A second passed before the man hung up and put the phone in his pocket. He seemed calm, far less surprised than René.
“Come inside,” he said in a completely other voice. “You must be René Eriksen. Welcome.”
René frowned and accepted the invitation, his grip tightening around the shaft of the hammer in his pocket.
“Yes, and you? Who are you? And why were you impersonating Brage-Schmidt?”
The man smiled and sat down. Perhaps he was trying to instill in him the same kind of confidence as an executive offering a cup of coffee to an underling before giving him the sack. It wasn’t reassuring.
“It’s a long story. Won’t you sit down?”
“I prefer to stand. Where is Brage-Schmidt?”
“In the drawing room next door. He’s taking a nap at the moment, so you’ll have to wait a bit until I wake him.”
“And while he’s asleep, you look after the business, I suppose.”
The man spread out his hands. That’s how it appeared.

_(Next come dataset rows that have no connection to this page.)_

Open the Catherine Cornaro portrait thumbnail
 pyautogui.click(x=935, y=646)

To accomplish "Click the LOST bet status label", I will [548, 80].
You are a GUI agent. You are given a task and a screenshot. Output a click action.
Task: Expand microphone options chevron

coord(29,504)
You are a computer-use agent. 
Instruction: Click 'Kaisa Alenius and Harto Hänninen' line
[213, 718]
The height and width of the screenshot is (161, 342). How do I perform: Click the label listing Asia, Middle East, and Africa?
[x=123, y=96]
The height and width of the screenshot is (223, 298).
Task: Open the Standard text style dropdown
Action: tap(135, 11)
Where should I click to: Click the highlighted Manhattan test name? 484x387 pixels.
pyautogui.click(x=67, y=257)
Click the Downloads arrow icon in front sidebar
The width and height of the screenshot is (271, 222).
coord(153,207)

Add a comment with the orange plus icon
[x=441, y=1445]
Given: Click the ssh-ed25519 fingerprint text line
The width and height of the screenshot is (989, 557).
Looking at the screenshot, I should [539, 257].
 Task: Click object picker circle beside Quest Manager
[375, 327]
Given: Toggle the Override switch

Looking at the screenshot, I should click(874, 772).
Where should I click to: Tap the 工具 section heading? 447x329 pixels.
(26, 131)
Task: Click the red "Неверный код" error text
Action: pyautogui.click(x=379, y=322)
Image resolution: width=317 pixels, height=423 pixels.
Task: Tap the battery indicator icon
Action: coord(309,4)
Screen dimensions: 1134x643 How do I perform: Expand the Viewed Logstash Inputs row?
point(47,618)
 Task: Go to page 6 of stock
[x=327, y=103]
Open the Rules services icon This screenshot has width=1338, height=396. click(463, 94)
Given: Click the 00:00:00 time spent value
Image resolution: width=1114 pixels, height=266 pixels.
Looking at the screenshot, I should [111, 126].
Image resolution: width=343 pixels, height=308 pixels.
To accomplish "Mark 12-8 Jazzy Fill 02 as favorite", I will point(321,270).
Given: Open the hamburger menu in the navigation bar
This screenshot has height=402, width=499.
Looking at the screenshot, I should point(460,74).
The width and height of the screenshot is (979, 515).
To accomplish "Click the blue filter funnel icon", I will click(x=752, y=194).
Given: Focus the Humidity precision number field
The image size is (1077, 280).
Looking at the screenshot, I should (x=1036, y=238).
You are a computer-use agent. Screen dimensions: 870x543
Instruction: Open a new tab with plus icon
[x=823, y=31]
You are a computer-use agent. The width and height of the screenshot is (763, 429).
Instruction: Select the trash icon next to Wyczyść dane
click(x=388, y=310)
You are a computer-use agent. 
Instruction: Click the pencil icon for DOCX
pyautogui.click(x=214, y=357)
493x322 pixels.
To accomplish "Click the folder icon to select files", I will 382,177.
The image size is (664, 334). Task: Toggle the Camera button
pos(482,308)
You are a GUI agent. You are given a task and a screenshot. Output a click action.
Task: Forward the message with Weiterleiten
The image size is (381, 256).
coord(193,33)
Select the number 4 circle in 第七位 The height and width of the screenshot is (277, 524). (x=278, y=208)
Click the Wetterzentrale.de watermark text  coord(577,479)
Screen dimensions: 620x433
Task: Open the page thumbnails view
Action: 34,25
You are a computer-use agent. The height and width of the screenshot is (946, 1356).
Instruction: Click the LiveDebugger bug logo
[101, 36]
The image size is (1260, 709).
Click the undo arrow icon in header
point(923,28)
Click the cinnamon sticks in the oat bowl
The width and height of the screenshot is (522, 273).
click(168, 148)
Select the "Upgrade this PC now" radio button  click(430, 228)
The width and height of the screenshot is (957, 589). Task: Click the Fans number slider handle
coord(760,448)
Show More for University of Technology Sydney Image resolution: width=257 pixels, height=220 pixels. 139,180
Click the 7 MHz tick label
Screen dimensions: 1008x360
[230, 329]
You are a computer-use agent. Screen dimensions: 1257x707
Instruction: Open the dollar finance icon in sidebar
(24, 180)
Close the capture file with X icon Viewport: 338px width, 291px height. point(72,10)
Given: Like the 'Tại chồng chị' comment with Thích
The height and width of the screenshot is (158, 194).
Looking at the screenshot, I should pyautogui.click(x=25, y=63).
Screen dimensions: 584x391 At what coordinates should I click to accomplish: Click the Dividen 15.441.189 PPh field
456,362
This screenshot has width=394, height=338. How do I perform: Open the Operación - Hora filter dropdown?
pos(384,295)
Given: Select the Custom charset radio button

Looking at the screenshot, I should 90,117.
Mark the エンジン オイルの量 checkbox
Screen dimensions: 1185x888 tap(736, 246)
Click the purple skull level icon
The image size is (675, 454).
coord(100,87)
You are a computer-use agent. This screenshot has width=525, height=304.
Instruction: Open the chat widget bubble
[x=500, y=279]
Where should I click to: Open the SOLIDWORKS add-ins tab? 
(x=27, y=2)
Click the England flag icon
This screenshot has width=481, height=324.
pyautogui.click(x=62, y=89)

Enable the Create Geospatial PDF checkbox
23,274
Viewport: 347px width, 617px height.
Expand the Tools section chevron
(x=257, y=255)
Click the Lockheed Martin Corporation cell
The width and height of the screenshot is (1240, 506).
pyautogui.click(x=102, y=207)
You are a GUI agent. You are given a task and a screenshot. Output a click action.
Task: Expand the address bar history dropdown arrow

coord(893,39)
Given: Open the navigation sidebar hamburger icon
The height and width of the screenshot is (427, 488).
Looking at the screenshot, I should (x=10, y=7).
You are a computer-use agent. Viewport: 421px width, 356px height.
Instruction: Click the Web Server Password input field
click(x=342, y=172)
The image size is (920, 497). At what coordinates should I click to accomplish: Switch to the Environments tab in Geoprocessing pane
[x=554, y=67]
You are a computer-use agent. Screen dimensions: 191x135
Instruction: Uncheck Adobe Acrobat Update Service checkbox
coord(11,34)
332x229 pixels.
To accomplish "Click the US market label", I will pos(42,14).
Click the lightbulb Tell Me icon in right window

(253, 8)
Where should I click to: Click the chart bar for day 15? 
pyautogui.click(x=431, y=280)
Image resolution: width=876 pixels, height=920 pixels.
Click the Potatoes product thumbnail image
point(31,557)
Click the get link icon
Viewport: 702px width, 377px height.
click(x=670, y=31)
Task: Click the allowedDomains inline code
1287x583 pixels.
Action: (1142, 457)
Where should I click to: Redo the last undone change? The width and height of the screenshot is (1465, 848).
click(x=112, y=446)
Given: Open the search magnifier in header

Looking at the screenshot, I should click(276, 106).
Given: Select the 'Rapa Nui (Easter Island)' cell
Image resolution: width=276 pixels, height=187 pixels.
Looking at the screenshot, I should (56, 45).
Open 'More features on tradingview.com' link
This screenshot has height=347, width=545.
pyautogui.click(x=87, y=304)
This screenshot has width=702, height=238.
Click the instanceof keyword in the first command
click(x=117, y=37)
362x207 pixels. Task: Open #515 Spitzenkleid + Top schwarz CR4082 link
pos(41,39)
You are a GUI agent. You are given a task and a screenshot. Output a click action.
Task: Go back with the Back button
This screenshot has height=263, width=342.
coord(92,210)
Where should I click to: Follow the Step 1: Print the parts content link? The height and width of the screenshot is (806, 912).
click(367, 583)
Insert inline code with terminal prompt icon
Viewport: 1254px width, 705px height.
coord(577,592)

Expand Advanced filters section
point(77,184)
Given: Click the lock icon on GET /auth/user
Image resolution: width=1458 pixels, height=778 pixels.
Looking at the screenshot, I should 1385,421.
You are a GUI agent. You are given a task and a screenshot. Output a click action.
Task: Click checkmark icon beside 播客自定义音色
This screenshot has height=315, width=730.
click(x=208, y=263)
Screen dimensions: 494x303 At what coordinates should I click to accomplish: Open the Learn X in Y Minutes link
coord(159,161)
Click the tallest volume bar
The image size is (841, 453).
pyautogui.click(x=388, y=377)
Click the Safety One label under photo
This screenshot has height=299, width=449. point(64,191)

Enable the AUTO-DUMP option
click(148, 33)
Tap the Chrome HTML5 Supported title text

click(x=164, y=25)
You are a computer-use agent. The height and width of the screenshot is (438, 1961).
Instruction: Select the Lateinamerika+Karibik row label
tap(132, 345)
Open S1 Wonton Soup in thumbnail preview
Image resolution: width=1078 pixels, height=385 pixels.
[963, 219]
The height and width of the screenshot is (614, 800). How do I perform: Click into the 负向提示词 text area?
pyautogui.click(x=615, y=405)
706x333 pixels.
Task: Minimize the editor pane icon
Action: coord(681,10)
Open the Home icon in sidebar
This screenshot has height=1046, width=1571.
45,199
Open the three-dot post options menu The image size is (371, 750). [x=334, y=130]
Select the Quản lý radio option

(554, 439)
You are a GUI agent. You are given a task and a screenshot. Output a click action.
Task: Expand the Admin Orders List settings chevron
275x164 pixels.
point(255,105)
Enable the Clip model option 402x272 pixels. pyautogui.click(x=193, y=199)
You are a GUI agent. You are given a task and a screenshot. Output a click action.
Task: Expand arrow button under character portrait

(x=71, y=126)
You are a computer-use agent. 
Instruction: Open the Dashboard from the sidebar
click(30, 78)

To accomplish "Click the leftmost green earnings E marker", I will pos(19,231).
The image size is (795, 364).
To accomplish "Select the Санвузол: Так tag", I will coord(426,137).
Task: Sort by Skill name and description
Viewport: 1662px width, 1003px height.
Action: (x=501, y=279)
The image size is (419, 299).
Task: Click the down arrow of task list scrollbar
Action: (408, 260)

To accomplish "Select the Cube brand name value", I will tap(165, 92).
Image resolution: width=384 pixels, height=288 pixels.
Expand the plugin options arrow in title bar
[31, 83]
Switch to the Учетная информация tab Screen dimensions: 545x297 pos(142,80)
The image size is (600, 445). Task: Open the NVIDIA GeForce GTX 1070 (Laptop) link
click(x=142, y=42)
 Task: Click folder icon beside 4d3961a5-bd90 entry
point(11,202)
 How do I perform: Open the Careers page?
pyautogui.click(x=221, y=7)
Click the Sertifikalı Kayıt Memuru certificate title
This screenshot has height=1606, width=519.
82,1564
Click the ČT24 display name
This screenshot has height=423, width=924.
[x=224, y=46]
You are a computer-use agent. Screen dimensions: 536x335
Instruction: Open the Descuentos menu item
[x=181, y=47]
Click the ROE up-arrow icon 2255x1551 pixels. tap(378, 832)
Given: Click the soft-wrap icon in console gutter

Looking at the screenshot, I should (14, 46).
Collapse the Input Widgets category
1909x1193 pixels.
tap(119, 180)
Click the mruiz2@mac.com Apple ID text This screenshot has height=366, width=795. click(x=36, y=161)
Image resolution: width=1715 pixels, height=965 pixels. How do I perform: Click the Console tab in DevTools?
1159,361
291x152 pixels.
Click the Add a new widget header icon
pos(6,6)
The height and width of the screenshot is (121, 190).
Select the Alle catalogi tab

“So you’re who we’ve been holding conference calls with on the phone the past couple of years?”
Again, the extended black hands with their white palms.
“Every time?”
“Conceivably. Mr. Brage-Schmidt has had a lot of business to attend to lately.”
René looked around the room. Behind the African, double-barreled shotguns and slender rifles hung from the wall, and above them, hunting bows and quivers of arrows. Mounted vertically next to them were two needle-sharp spears with broad, double-edged heads. On the floor beside a low elephant-foot table stood a crock made from the hollowed-out foot of a rhinoceros, full of what looked like an assortment of cudgels. To the other side was a vitrine containing knives for almost every conceivable purpose.